Workflows
Build reusable Minara automations by chatting in plain English. Retry-with-feedback authoring keeps the saved workflow runnable.
Workflows are reusable Minara automations you build by chatting in plain English. The agent drafts a workflow definition (steps, triggers, notification channels) from your prompt, you watch it build live in the chat panel, and the canvas updates when the draft passes validation.
A workflow can:
- Watch a price (BTC, AAPL, EUR/USD, …) and alert when a threshold crosses.
- Monitor a wallet, a Polymarket trader, or an on-chain event and notify you when activity matches a rule.
- Run a daily / weekly / cron-scheduled brief on your portfolio.
- Place a trade (with the standard preview-then-confirm gate; no silent fund movement).
Building a workflow
Two entry points:
- Landing page form. Paste a plain-language description, submit, the agent drafts the workflow and saves it on success.
- Workflow detail chat panel. Open an existing workflow, describe a change ("add an email send_message after the alert", "switch the schedule from hourly to daily"), the agent rewrites the definition.
In both cases the chat surface streams the work log live. You see each step's raw JSON arrive as the model types it, then collapse into the canonical card the moment the step's required fields are all set. The canvas only mutates when the agent's draft passes validation.

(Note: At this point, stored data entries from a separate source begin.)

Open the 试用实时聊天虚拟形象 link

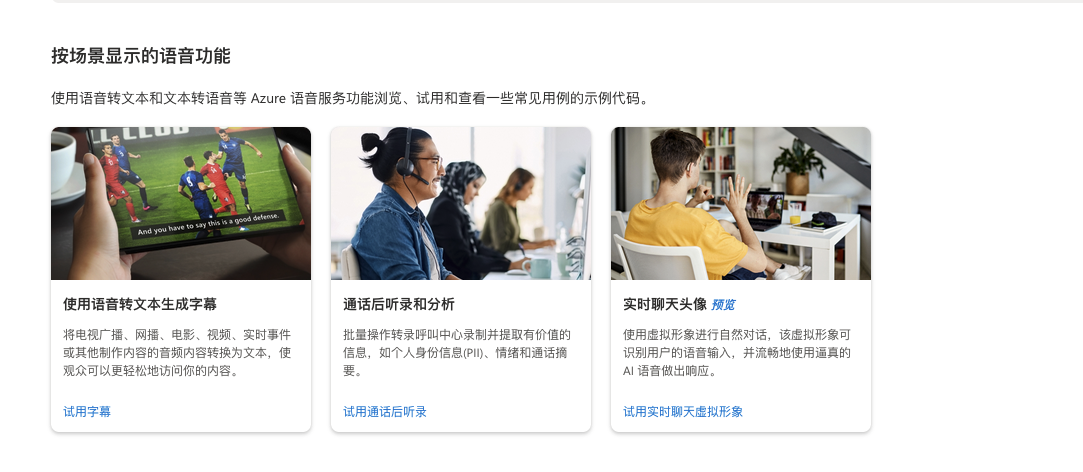tap(683, 412)
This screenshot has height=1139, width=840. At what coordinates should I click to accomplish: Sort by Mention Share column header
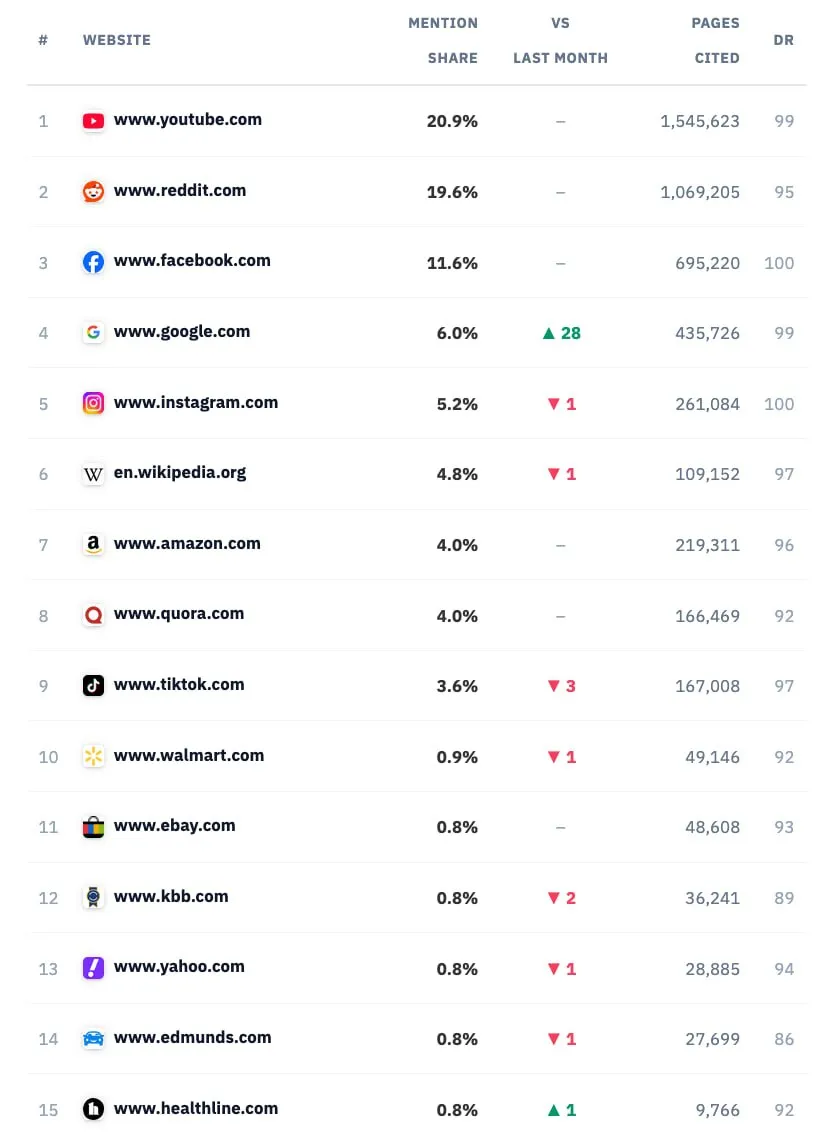[443, 41]
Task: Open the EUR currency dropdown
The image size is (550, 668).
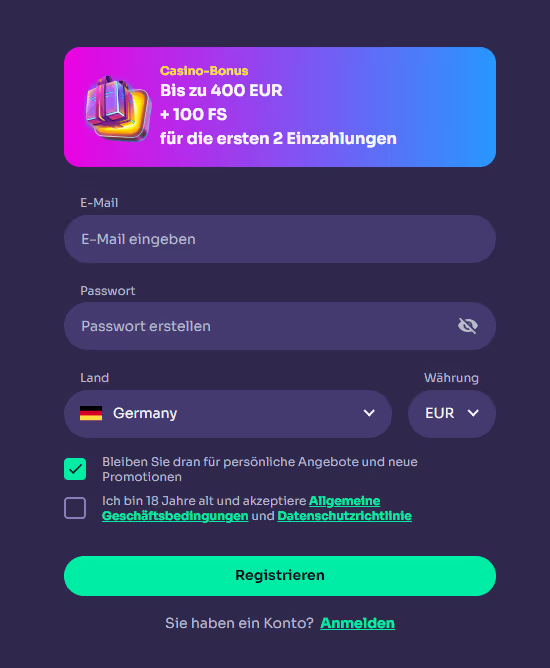Action: tap(452, 414)
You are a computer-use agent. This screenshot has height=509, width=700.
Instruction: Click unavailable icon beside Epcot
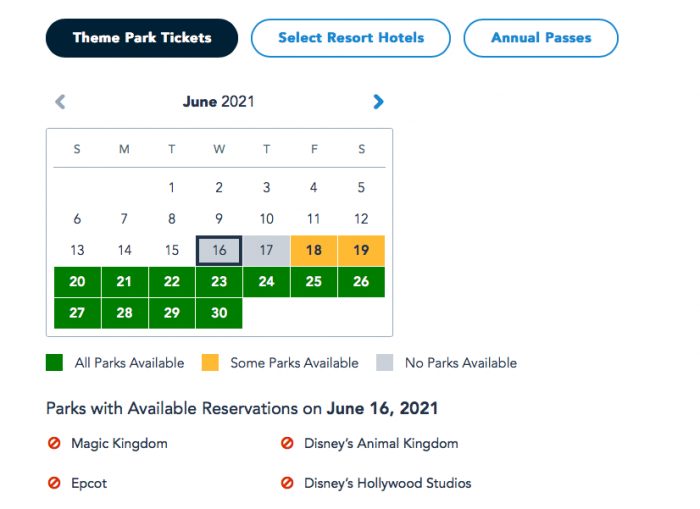(x=55, y=483)
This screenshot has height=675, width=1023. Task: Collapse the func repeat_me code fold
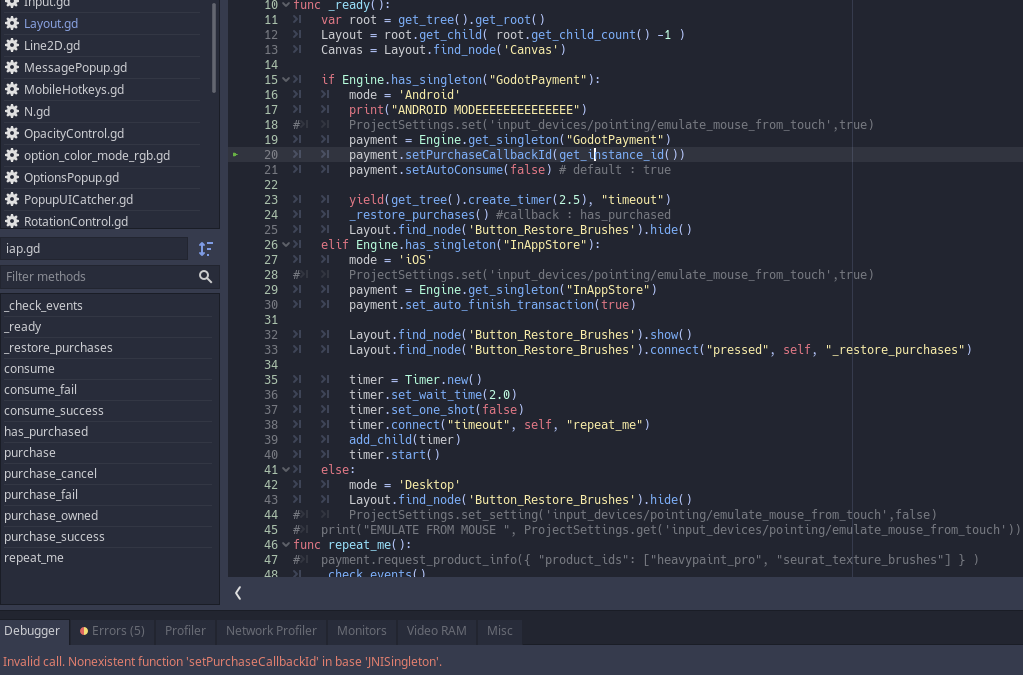click(x=285, y=544)
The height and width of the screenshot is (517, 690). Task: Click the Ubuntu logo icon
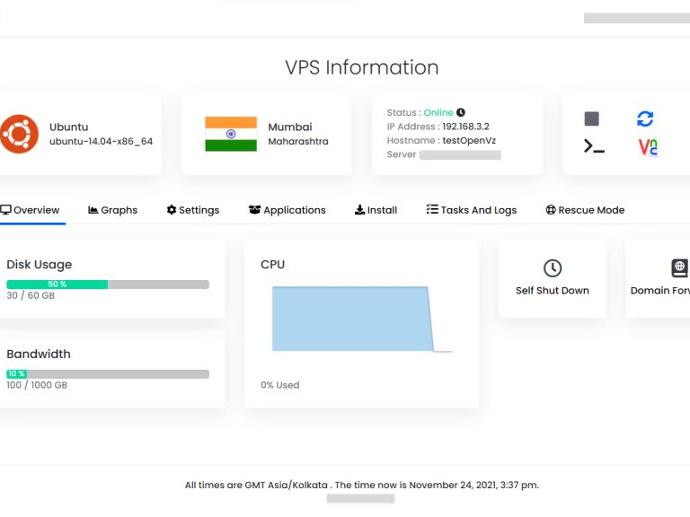click(x=19, y=134)
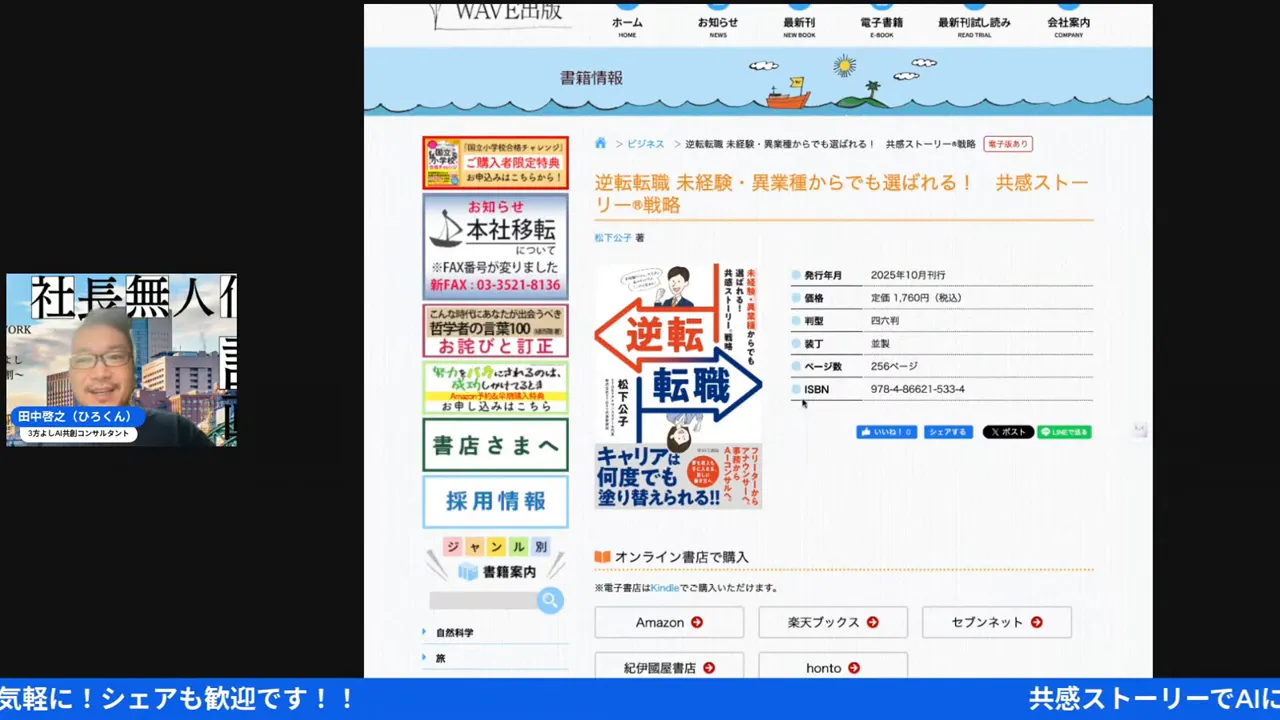The width and height of the screenshot is (1280, 720).
Task: Click the Facebook シェアする share button
Action: tap(947, 432)
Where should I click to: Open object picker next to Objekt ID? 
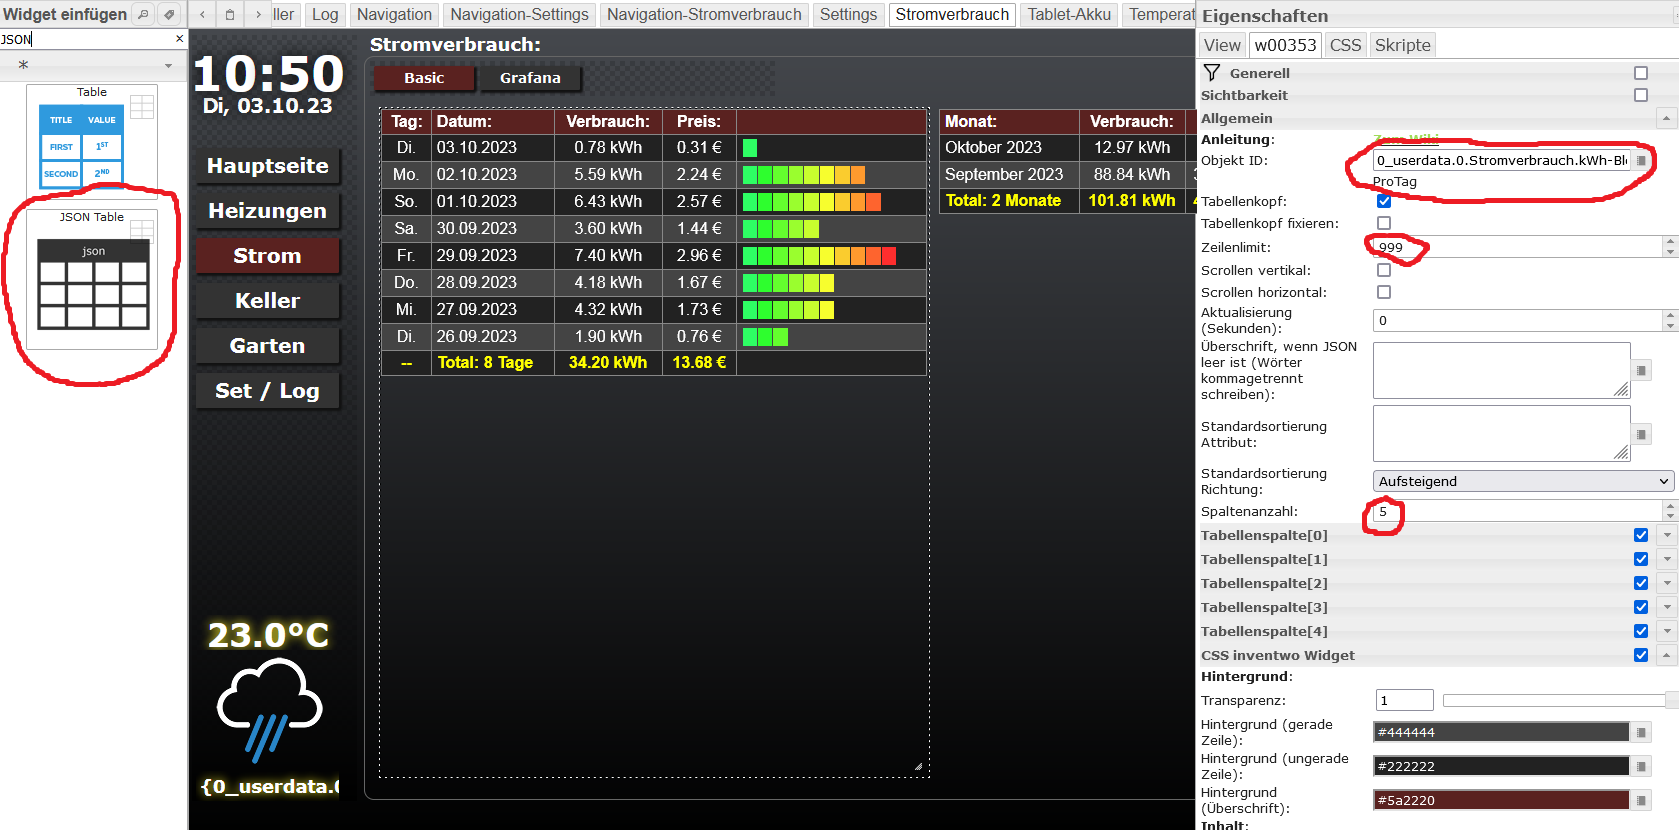[1641, 161]

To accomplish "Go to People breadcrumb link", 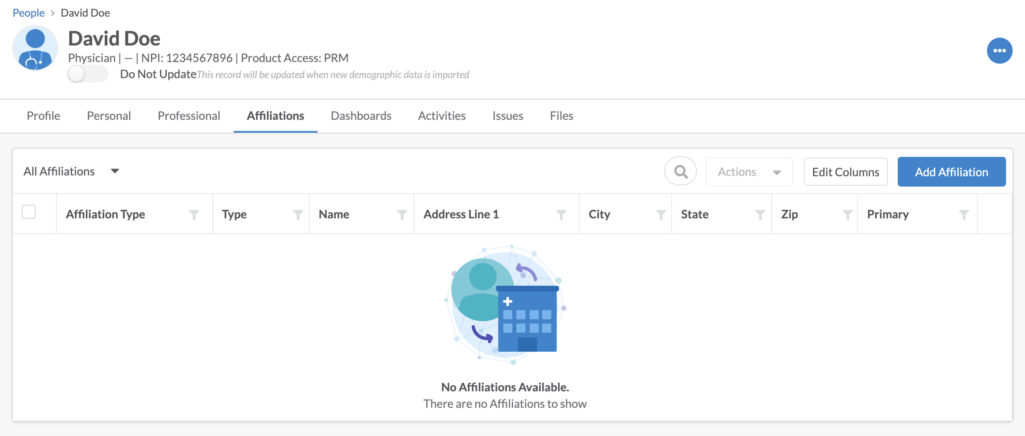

What happens when the agent gets it wrong
The workflow authoring subagent runs up to 3 attempts per
request. If the first draft has a broken reference (a next
pointing to a step that doesn't exist), a missing required field
(a tool_call without a tool), or an unparseable condition
expression, the structural validator catches it, the chat panel
collapses the broken draft into a Attempt 1 · fixed K issues
summary, and a fresh Attempt 2 ▪ ●●● building… section opens
below.
The collapsed attempt isn't deleted. Expanding it shows what the agent tried and the structured error list that doomed it. You can audit the misstep without it cluttering the active view.
Three things never happen during retry:
- The canvas never updates from a broken draft. Canvas truth
is the
workflow.commitevent, which only fires on the attempt that validates. Intermediateworkflow.patchevents are previews; the canvas ignores them. - Discarded attempts never reach the chat panel as cards. The subagent buffers each attempt's events on the server side and drops the buffer if the attempt fails validation. Only the validated attempt's cards land in the chat history.
- The saved workflow definition never gets a broken shape. If all 3 attempts fail, the gateway emits a rollback event and skips the persist; your existing definition stays exactly as it was.
The toolbar above the canvas reflects the phase: Drafting… on attempt 1, Retrying, attempt N of 3… once a retry kicks in, Saving… when the validated draft persists. Run / Schedule / Publish stay disabled until the chat finishes.
Editing an existing workflow
The refine flow preserves your existing parameters. The agent only
touches the fields your message asked it to change. Token
addresses, webhook IDs, custom argument values, and condition
expressions on unchanged steps pass through verbatim. If you ask
for a notification-channel switch, the tool_call steps don't get
their addresses rewritten as a side effect.
If your request is missing a parameter the agent needs to build a runnable workflow (a chain you didn't specify, a provider you haven't connected), it returns a short assistant message asking what's missing instead of guessing. No silent zero-address placeholders, no defaulted-to-ETH-because-you-didn't-say surprises.
Mid-stream refresh
Refreshing the chat panel while a refine is streaming reconnects to the in-flight session and replays the events that already landed. The collapsed attempt sections reload in the same shape you saw live; the work-log skeleton clears the moment chat history loads, even if the underlying refine is still mid-attempt.
Sequential execution model
Every workflow runs sequentially. There's no array-form
next, no native fan-out, no parallel branches. If you ask the
agent to "send a Telegram and an email after the alert", it
chains them: notify_tg → notify_email. The latency between two
chained send_message steps is sub-second in practice,
indistinguishable from parallel for the user.
This is intentional. Fan-out semantics introduce double-fire bugs
in monitoring workflows (a price-monitor webhook firing twice
during a dip can trigger two buy calls if the workflow had a
parallel branch). The sequential model + position-check guards on
fund-moving steps keep the failure modes simple.